The regular expression that matches both integer numbers and floating point decimal numbers would be something like this: '[0-9]*\.?[0-9]+'. Inserting this into the command above in place of its predecessor, forms this command chain:
egrep -o '[0-9]*\.?[0-9]+' <<<"$string" | wc -l
Focussing now only on the regular expression, here's how it works:
[0-9]: This matches any single digit from 0 to 9.
*: This is an operator that applies to the expression that comes directly before it, i.e. the [0-9] character class. It tells the search engine to match any number of occurrences of the digits 0 to 9 instead of just one, but no other character. Therefore, it will match "2", "26", "4839583", ... but it will not match "9.99" as a singular entity (but will, of course, match the "9" and the "99" that feature within it). As the * operator matches any number of successive digits, this can include zero occurrences (this will become relevant later).
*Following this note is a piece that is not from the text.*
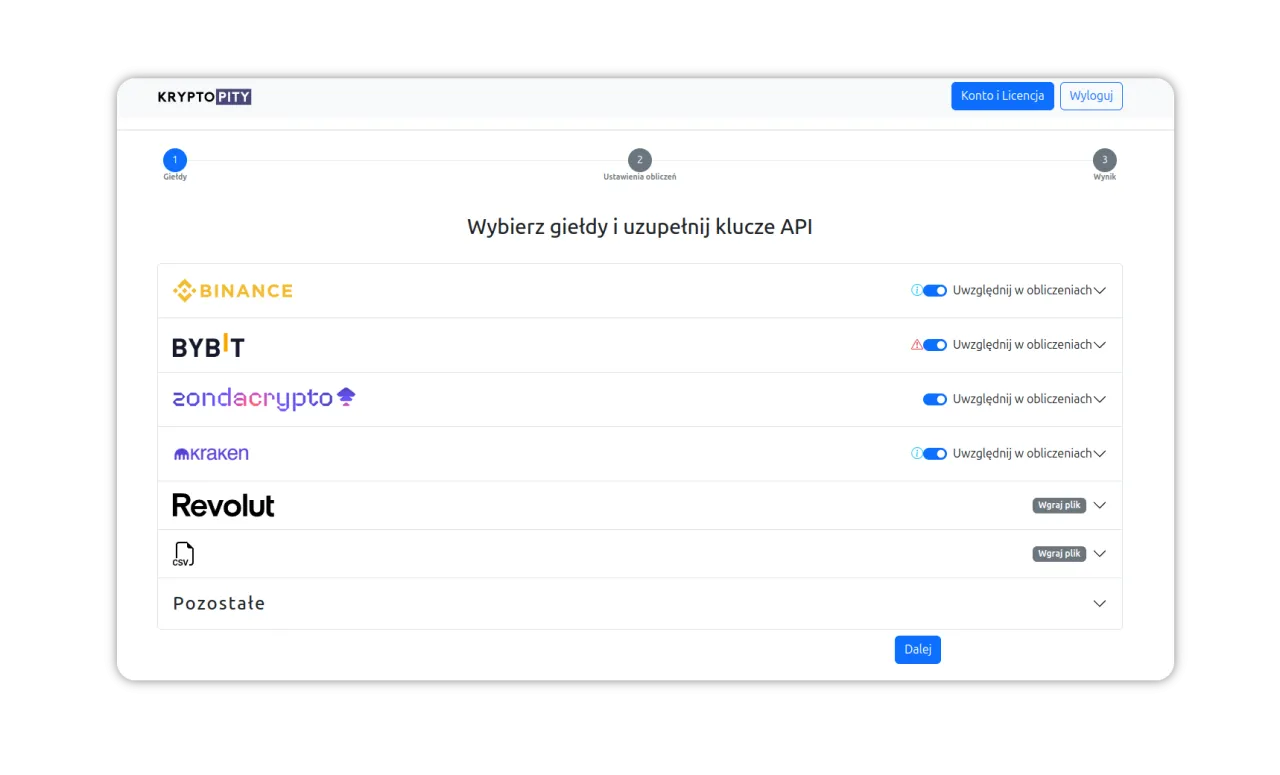The height and width of the screenshot is (775, 1280).
Task: Expand the Binance row chevron
Action: 1100,290
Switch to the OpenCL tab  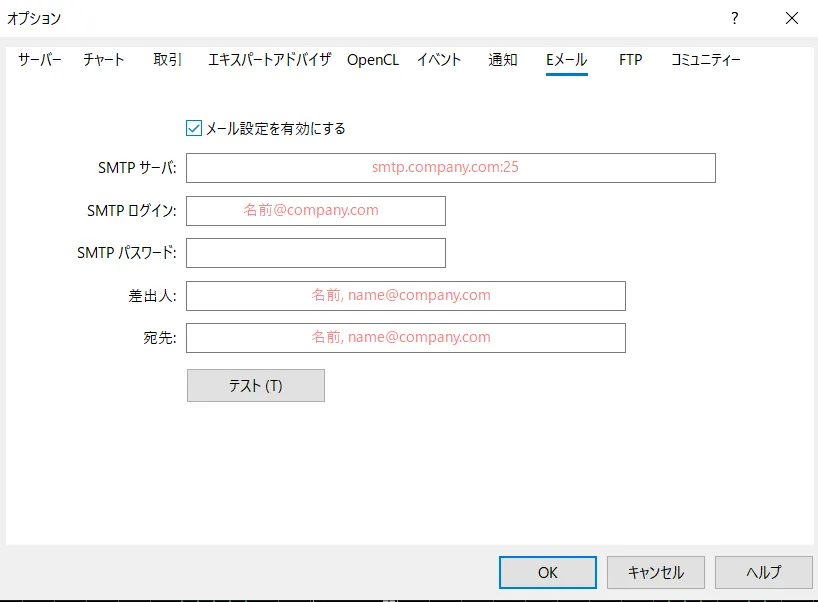[373, 60]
\.: This matches a singular occurrence of a period (or decimal point), ".". The backslash is a special character that tells the search engine to interpret the period as a literal period, because this character itself has special function in regular expression strings, acting as a wildcard to match any character except a line-break. Without the backslash, that's what it would do, which would potentially match "28s" if it came across it, where the "s" was caught by the wildcard period. However, the backslash removes the wildcard functionality, so it will now only match with an actual period.
?: Another operator, like the *, except this one tells the search engine to match the previous expression either zero or one times, but no more. In other words, it makes the decimal point optional.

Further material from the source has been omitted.